Goal 1: Summarize the crystal field theory text in two sentences.

Quoted text:
══════════════════════════════
Application of CFT

 

APPLICATIONS OF CRYSTAL FIELD THEORY

Crystal field theory was developed by Hans Bethe(1929) and Van Vleck(1935). This theory (CFT) largely replaced Valence Bond Theory for interpreting the chemistry of coordination compounds.

Main assumptions in CFT,

·         According to CFT, the interactions between the central metal ion and its ligands are

purely electrostatic (ionic).

·         The ligands are treated as point Charges.

·         If the ligand is anionic : ion-ion interaction. If the ligand is neutral : ion-dipole interaction

·         The electrons on metal occupy those d-orbitals farthest away from the direction of approach of ligands.

Three p - orbitals

Five d - orbitals

In octahedral field:

dxy, dxz, dyz ▬ t_2g set

dz², dx²-y² ▬ e_g set

Applications of CFT are,

1.      Ionic Radii: In a transition series, for a given oxidation state, the ionic radius decreases steadily on going from left to right (dotted line). For weak field ligand, ionic radius increases with t_2g³e_g¹ configuration as the electron in the e_g level experience repulsion with the ligands. For strong field ligand, ionic radius increases with t_2g⁶e_g¹ configuration.

Ionic radii of M²⁺ in MCl₂

Fig: Plot of ionic radii vs number of  d-electrons present in bivalent metal ions.

1.      Lattice energy: Lattice energy of an ionic crystal is defined as the amount of energy released when one mole of the ionic crystal is formed by the combination of the constituent gaseous cations and gaseous anions of the ionic crystal. Thus the lattice energy of MX₂ ionic crystal is the energy released in the reaction.

M₂(g)+2X^-(g) à MX₂(s) + Energy released(lattice energy)

Across the transition series lattice energy increases continuously as  the ionic radii of the metals decrease. Deviations from expected line can be attributed to CFSE. Ca^2+, Mn²⁺ and Zn²⁺ have d⁰, d⁵ and d¹⁰ which have a common CFSE is 0 lie on a curve that is nearly a straight line i.e. they follow the expected line. Other metal ions deviate from the expected line due to extra CFSE. CFSE increases from d¹ to d³ and decreases again to d⁵, then rises to d⁸.

MF₂ of first row transition metals

Fig: Plot of lattice energy vs number of d-electrons of bivalent metal fluorides of the 1^st transition series.

1.      Enthalpy of Hydration/Formation: The enthalpy of hydration is closely related to the enthalpy formation of hexaaqua complex. The variation of enthalpy of M²⁺ ions M²⁺(g) + 6 H₂O(l) =[M(OH₂)₆]²⁺(aq).
══════════════════════════════
Data records:
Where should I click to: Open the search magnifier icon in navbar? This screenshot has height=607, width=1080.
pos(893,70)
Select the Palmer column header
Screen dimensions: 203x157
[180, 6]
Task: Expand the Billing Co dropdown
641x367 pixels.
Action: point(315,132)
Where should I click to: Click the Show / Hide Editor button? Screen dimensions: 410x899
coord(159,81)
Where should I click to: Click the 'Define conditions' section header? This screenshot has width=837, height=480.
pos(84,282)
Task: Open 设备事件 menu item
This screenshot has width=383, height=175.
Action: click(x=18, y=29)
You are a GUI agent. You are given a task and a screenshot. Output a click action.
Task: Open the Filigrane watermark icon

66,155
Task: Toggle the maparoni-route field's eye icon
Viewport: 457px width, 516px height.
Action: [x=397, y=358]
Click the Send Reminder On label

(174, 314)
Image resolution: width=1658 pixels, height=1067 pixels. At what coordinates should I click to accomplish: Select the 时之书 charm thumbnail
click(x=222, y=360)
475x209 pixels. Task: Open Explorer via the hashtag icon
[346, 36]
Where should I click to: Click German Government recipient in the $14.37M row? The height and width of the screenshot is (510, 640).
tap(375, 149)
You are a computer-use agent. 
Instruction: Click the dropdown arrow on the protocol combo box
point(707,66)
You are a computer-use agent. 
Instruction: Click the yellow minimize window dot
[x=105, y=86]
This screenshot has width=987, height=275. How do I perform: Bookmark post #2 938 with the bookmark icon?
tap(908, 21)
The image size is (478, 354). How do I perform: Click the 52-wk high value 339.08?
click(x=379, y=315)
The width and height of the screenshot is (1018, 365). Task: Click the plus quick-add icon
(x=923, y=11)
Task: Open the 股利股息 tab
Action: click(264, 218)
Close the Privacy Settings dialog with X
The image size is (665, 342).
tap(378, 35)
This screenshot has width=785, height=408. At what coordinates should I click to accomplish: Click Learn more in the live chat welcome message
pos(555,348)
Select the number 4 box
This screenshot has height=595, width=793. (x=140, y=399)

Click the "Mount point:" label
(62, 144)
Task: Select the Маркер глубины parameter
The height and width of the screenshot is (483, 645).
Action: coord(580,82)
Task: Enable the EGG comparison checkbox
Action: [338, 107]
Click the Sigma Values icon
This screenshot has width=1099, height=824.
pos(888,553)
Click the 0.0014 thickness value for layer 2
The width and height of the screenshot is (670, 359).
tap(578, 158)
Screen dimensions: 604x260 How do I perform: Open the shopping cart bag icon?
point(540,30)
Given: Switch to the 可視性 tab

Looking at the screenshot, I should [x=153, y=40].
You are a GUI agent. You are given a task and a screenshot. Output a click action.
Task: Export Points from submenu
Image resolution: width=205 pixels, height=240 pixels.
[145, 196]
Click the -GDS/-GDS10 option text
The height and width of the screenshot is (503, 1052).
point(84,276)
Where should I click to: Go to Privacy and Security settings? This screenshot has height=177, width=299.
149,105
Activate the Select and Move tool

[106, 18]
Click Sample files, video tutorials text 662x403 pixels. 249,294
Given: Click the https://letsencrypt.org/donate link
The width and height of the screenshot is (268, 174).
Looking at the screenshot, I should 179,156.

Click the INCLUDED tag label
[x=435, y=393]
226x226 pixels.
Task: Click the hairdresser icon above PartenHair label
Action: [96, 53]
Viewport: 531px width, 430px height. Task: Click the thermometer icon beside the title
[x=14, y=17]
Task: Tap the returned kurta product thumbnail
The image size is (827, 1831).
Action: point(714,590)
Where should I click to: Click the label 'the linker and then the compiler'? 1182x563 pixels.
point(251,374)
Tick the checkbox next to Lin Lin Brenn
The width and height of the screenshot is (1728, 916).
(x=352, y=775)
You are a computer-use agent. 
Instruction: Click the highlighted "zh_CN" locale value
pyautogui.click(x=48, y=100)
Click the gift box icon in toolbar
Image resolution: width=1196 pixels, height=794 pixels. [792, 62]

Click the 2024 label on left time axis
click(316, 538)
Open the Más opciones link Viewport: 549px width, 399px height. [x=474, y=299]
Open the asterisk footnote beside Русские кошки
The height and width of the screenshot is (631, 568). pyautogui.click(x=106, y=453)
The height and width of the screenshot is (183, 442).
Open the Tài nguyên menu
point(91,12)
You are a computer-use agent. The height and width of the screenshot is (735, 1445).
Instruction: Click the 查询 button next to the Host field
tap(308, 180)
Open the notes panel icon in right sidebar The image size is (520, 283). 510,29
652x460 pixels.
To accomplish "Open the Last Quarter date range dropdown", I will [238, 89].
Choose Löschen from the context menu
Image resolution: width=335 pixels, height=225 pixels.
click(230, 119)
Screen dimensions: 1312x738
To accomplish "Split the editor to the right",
══════════════════════════════
Goal 2: In the records, take the lines from the one holding "Open the Más" through the end of the records, inclusive. Write them out again with "To accomplish" swapped for "To complete" and everything else left as it is.

Complete output 1: Crystal field theory was developed by Hans Bethe and Van Vleck and largely replaced valence bond theory for interpreting coordination compounds. It treats the metal-ligand interactions as purely electrostatic, with ligands as point charges, and it is applied to ionic radii, lattice energy (where deviations from the expected line are attributed to CFSE), and enthalpy of hydration.

Complete output 2:
Open the Más opciones link Viewport: 549px width, 399px height. [x=474, y=299]
Open the asterisk footnote beside Русские кошки
The height and width of the screenshot is (631, 568). pyautogui.click(x=106, y=453)
The height and width of the screenshot is (183, 442).
Open the Tài nguyên menu
point(91,12)
You are a computer-use agent. The height and width of the screenshot is (735, 1445).
Instruction: Click the 查询 button next to the Host field
tap(308, 180)
Open the notes panel icon in right sidebar The image size is (520, 283). 510,29
652x460 pixels.
To complete "Open the Last Quarter date range dropdown", I will [238, 89].
Choose Löschen from the context menu
Image resolution: width=335 pixels, height=225 pixels.
click(230, 119)
Screen dimensions: 1312x738
To complete "Split the editor to the right",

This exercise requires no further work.